I have the bag of chips clasped between my hands, squeezing, harder and harder, expecting..no, no, hoping to explode the bag. Perhaps Hickory BBQ chips raining down on us like confetti might improve both of our moods. But I’m too hungry and lack the physical strength to pop the bag. I slam the chip bag back on the rack. Hickory Chips and I seem to be having an abusive relationship.
Her: One eye almost closed, the other shaded heavily by a flickering eyelid, “Cheese? Do you want cheese?”
Me: “Cheese? Cheese? Do I want cheese? Do you have swiss lettuce back there? Swiss tomatoes? Swiss mayonnaise? I want SWISS as in a footlong roast beef and SWISS on wheat. So yeah, I want cheese, swiss cheese!”

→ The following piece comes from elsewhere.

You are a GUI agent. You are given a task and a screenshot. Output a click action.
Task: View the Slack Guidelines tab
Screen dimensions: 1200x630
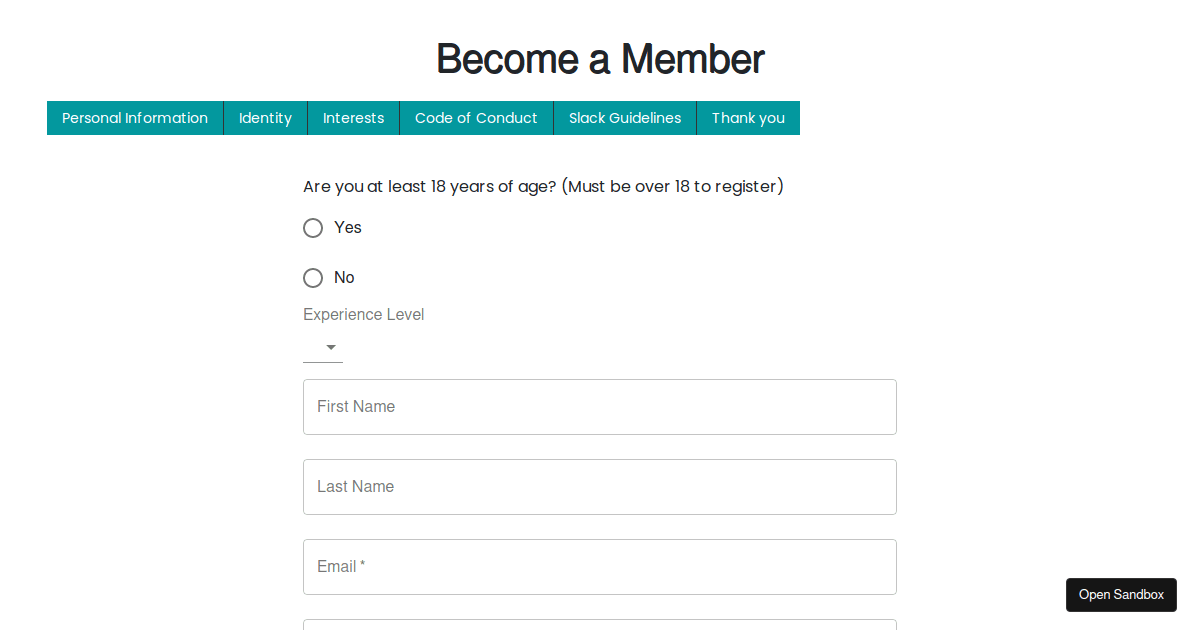(624, 117)
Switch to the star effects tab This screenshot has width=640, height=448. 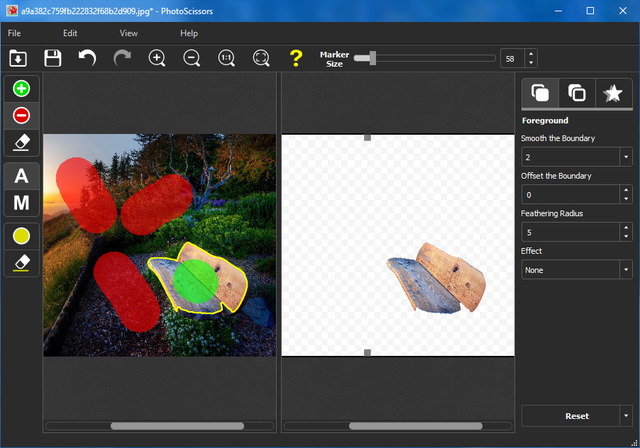[x=613, y=93]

She is slowly moving her arms doing something, I wouldn’t know, I’m fixated on her face and realize, ‘Oh, good grief, she’s stoned! No wonder she took so long to get out here, she was on a “smoke break.” ‘Well, that’s also none of my business, this is within the city limits, they have police to deal with this shit too. What IS my business, however, is getting my lunch before all Dickery brakes loose.
Her: “Do you want…”
Me: “No! No I don’t! Let’s just put an end to this.”, assuming she was going to ask about veggies and “special sauces”.

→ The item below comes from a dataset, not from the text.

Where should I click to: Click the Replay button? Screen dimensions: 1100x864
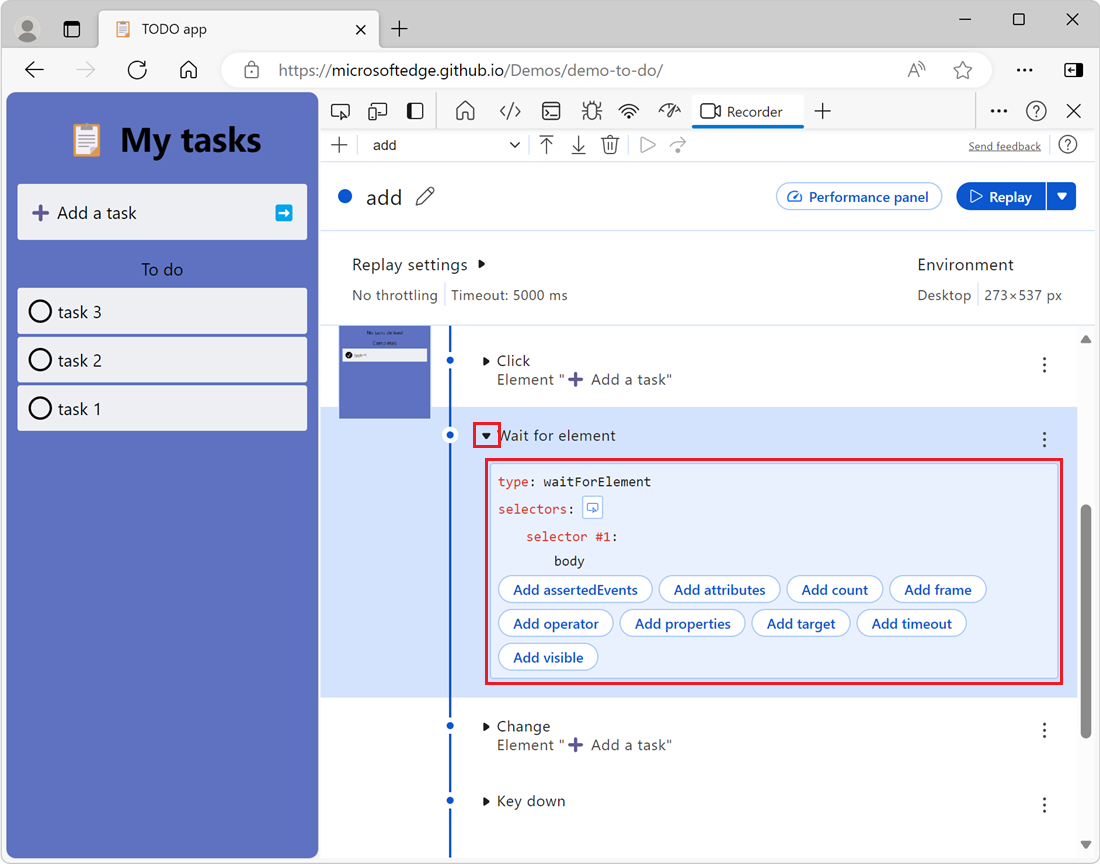click(1000, 196)
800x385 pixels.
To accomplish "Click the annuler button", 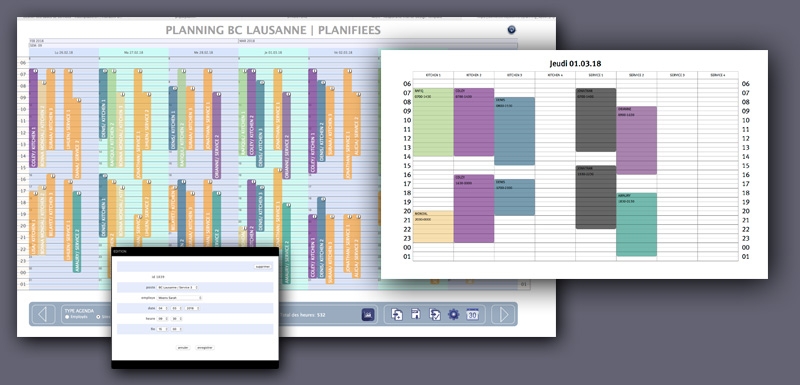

It’s only taken her nine hours to make a sandwich, (again, again it’s been maybe 10 minutes since I walked through the door).
I’m salivating as I watch my paper wrapped sedative slide towards the register. My mood is improving by leaps and bounds by the second. She rings up my lunch order. Feeling guilty but certainly not responsible for how this whole event transpired, I give the woman a 50% tip. Looking down she said in a low voice, “Thank you.” She then looks up, wide eyed, which I didn’t think was possible, and said in a very loud tone, “I HATE COPS!”
Decreased Brain Function ✓:
At that moment, I realized that not once during the 36 hour, (okay, 6 minute), sandwich assembly did I ever look down at what she was doing. This was literally the one reason I went to Subway in the first place. I guess the worst she could have done was put Drano® in my sandwich. The chocolate milk will certainly coat my innards protecting them from any harm, (I give myself unqualified medical advice as well).
I responded to her vitriol with, “I assume our little interaction here didn’t change your mind any?”
She replied with a definitive, “No! No it has not!” She then slothfully shuffled back to the kitchen and beyond, presumably to resume her smoke break.
I sit in the empty Subway enjoying my 6 inch, ham and provolone on white bread. The sandwich, although not what I ordered, is untainted, delicious and is apparently just what I deserve.
Now please, don’t go blowing up the comments section on how horrible this woman treated me; she was just doing the best she could. I guess it was partially my fault for going in there hungry. But, I’ll leave it up to you to decide the right or wrong of it.